Structure, Immunity, Microbiome: 3D Biomimetic Cervicovaginal Models of Sexually Transmitted Infections (SIM-STI)
The well-travelled aphorism “Essentially, all models are wrong, but some are useful” enunciated by statistician George E.P. Box in 1979 is rarely more appropriate than when applied to the study of infectious diseases. Two interrelated questions emerge from Box’s words: How close can a model come to the original? And How to make a model as useful as possible? The answers to these two closely linked fundamental questions are the essence and the challenge of the NIH-NIAID funded Biomimetics Cooperative Research Center (CRC) Structure, Immunity, Microbiome: 3D Biomimetic Cervicovaginal Models of Sexually Transmitted Infections (SIM-STI), co-directed by Drs. Jacques Ravel (UMB Institute for Genome Science), Jason Gleghorn (University of Delaware), and Patrik Bavoil (UMB).

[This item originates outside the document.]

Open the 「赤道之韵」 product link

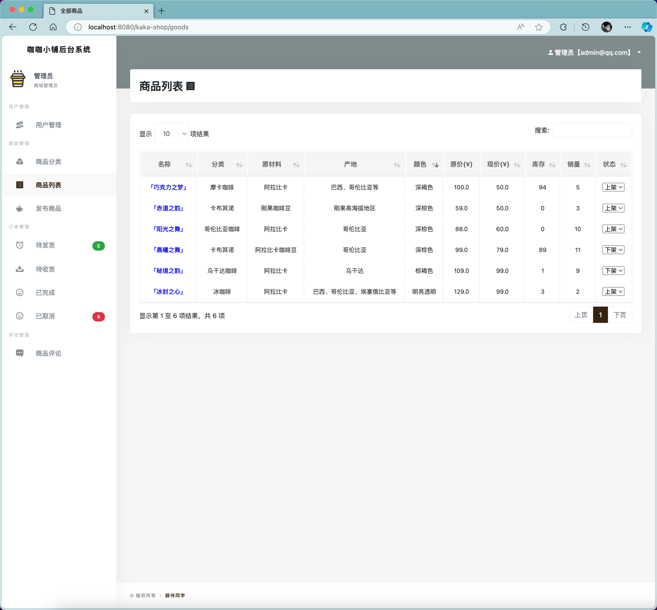[x=168, y=208]
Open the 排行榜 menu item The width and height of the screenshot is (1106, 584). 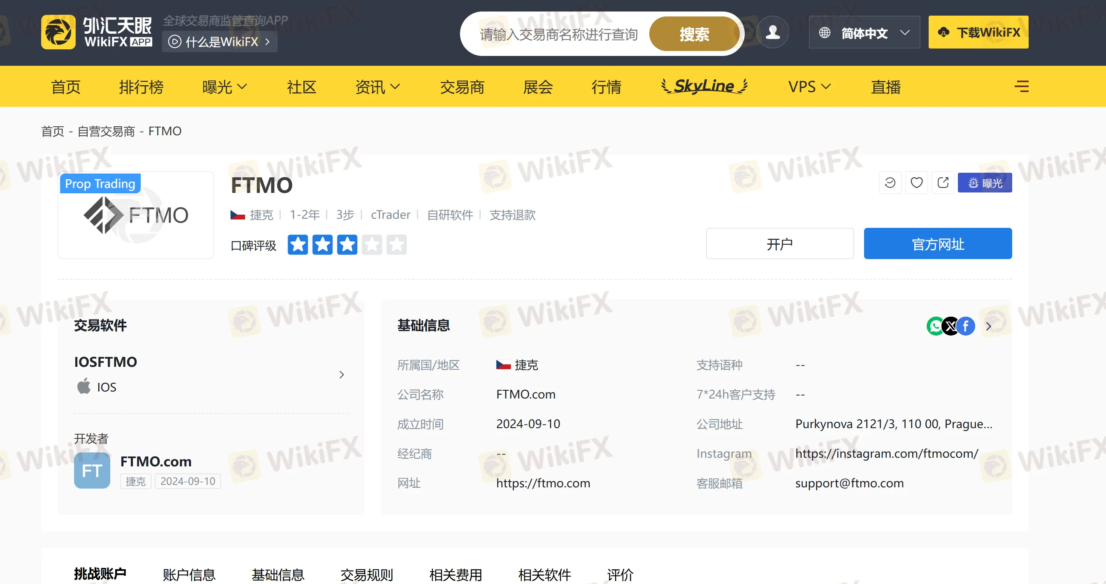[141, 87]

The overarching objective of SIM-STI is to bridge the gap currently existing between our understanding of chlamydial and gonococcal infections derived from animal and cellular models, and from ex vivo data, and that generated from observing the actual infection and disease occurring in humans. For this, SIM-STI leverages significant recent advances in tissue engineering under the leadership of Dr. Jason Gleghorn, U Delaware, as well as advances in microbiome research led by Dr. Jacques Ravel, UMB Institute for Genome Sciences. The overall significance of SIM-STI is the elimination of the leap of faith – or reduction to a small hop – currently necessary to bridge this gap. The extended significance is that SIM-STI represents the first of a new generation of model systems to study infection and disease in the human reproductive tract, to serve as a translational platform to evaluate interventions against STIs for the benefit of public health, and finally, for itself to serve as a model in the study of other mucosal diseases, infectious, chronic or otherwise. SIM-STI includes a research project led by Drs. Jacques Ravel and Vonetta Edwards, U Maryland, and Larry Forney, U Idaho, as well as two projects respectively led by Drs Isabelle Derré and Alison Criss, U Virginia.

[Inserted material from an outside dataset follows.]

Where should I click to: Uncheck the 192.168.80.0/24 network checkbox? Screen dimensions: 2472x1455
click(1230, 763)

The ultimate impact of this research will be to improve public health by reducing the incidence of STIs in humans. In the United States, C. trachomatis genital infections are the most frequently reported bacterial infectious disease with 1.8M cases reported in 2019 (~3M estimated) and rising yearly by several percent. Likewise, there were 616K reported cases of N. gonorrhoeae (including rapidly emerging antibiotic resistant strains. The sequelae of infections and co-infections caused by C. trachomatis and N. gonorrhoeae account for the majority of the estimated over 1M yearly cases of pelvic inflammatory disease in the United States, a precursor to infertility in women and life-threatening ectopic pregnancy. Thus, SIM-STI research will ultimately provide broad health and economic benefits.